Copy out each record below, exactly as given.
[[ Dataset records open ]]
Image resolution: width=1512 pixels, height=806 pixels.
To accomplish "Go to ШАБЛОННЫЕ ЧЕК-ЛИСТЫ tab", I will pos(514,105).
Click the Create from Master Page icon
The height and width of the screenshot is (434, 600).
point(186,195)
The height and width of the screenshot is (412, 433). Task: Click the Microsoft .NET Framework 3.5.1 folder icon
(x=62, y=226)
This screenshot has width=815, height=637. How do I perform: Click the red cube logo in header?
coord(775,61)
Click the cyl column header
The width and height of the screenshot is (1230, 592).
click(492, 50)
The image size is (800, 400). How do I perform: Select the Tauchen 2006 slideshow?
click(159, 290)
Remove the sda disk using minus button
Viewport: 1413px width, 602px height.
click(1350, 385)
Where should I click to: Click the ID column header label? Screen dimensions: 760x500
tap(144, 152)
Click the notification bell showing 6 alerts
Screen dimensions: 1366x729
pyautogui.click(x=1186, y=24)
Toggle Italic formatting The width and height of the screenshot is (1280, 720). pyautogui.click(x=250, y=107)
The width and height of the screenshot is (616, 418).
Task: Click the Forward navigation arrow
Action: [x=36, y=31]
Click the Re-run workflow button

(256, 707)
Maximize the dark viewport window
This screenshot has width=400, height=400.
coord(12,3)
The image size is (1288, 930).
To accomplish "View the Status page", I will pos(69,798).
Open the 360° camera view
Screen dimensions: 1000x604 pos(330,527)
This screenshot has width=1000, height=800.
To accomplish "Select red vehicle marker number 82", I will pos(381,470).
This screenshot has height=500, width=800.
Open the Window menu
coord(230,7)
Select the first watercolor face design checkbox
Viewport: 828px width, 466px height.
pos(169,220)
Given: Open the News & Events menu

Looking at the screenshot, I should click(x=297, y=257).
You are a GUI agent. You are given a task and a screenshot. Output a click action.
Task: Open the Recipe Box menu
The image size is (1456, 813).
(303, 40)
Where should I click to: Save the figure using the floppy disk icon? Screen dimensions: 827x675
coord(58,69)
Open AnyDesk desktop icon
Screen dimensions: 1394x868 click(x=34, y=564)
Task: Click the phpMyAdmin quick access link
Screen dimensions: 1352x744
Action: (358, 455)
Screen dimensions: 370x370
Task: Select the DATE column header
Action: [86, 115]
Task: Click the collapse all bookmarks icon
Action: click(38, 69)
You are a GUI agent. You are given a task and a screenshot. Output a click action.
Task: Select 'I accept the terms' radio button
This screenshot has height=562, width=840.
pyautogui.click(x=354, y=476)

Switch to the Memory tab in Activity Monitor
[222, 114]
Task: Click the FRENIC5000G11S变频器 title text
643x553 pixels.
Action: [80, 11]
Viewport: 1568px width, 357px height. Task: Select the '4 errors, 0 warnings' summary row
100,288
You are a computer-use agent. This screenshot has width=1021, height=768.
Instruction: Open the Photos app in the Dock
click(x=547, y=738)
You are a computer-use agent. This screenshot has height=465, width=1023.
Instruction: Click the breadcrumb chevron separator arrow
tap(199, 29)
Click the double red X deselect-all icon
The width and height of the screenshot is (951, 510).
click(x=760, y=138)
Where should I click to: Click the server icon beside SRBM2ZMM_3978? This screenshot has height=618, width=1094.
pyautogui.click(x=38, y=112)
[[ Dataset records closed ]]
Solution:
Image resolution: width=1512 pixels, height=806 pixels.
To accomplish "Go to ШАБЛОННЫЕ ЧЕК-ЛИСТЫ tab", I will pos(514,105).
Click the Create from Master Page icon
The height and width of the screenshot is (434, 600).
point(186,195)
The height and width of the screenshot is (412, 433). Task: Click the Microsoft .NET Framework 3.5.1 folder icon
(x=62, y=226)
This screenshot has width=815, height=637. How do I perform: Click the red cube logo in header?
coord(775,61)
Click the cyl column header
The width and height of the screenshot is (1230, 592).
click(492, 50)
The image size is (800, 400). How do I perform: Select the Tauchen 2006 slideshow?
click(159, 290)
Remove the sda disk using minus button
Viewport: 1413px width, 602px height.
click(1350, 385)
Where should I click to: Click the ID column header label? Screen dimensions: 760x500
tap(144, 152)
Click the notification bell showing 6 alerts
Screen dimensions: 1366x729
pyautogui.click(x=1186, y=24)
Toggle Italic formatting The width and height of the screenshot is (1280, 720). pyautogui.click(x=250, y=107)
The width and height of the screenshot is (616, 418).
Task: Click the Forward navigation arrow
Action: [x=36, y=31]
Click the Re-run workflow button

(256, 707)
Maximize the dark viewport window
This screenshot has width=400, height=400.
coord(12,3)
The image size is (1288, 930).
To accomplish "View the Status page", I will pos(69,798).
Open the 360° camera view
Screen dimensions: 1000x604 pos(330,527)
This screenshot has width=1000, height=800.
To accomplish "Select red vehicle marker number 82", I will pos(381,470).
This screenshot has height=500, width=800.
Open the Window menu
coord(230,7)
Select the first watercolor face design checkbox
Viewport: 828px width, 466px height.
pos(169,220)
Given: Open the News & Events menu

Looking at the screenshot, I should click(x=297, y=257).
You are a GUI agent. You are given a task and a screenshot. Output a click action.
Task: Open the Recipe Box menu
The image size is (1456, 813).
(303, 40)
Where should I click to: Save the figure using the floppy disk icon? Screen dimensions: 827x675
coord(58,69)
Open AnyDesk desktop icon
Screen dimensions: 1394x868 click(x=34, y=564)
Task: Click the phpMyAdmin quick access link
Screen dimensions: 1352x744
Action: (358, 455)
Screen dimensions: 370x370
Task: Select the DATE column header
Action: [86, 115]
Task: Click the collapse all bookmarks icon
Action: click(38, 69)
You are a GUI agent. You are given a task and a screenshot. Output a click action.
Task: Select 'I accept the terms' radio button
This screenshot has height=562, width=840.
pyautogui.click(x=354, y=476)

Switch to the Memory tab in Activity Monitor
[222, 114]
Task: Click the FRENIC5000G11S变频器 title text
643x553 pixels.
Action: [80, 11]
Viewport: 1568px width, 357px height. Task: Select the '4 errors, 0 warnings' summary row
100,288
You are a computer-use agent. This screenshot has width=1021, height=768.
Instruction: Open the Photos app in the Dock
click(x=547, y=738)
You are a computer-use agent. This screenshot has height=465, width=1023.
Instruction: Click the breadcrumb chevron separator arrow
tap(199, 29)
Click the double red X deselect-all icon
The width and height of the screenshot is (951, 510).
click(x=760, y=138)
Where should I click to: Click the server icon beside SRBM2ZMM_3978? This screenshot has height=618, width=1094.
pyautogui.click(x=38, y=112)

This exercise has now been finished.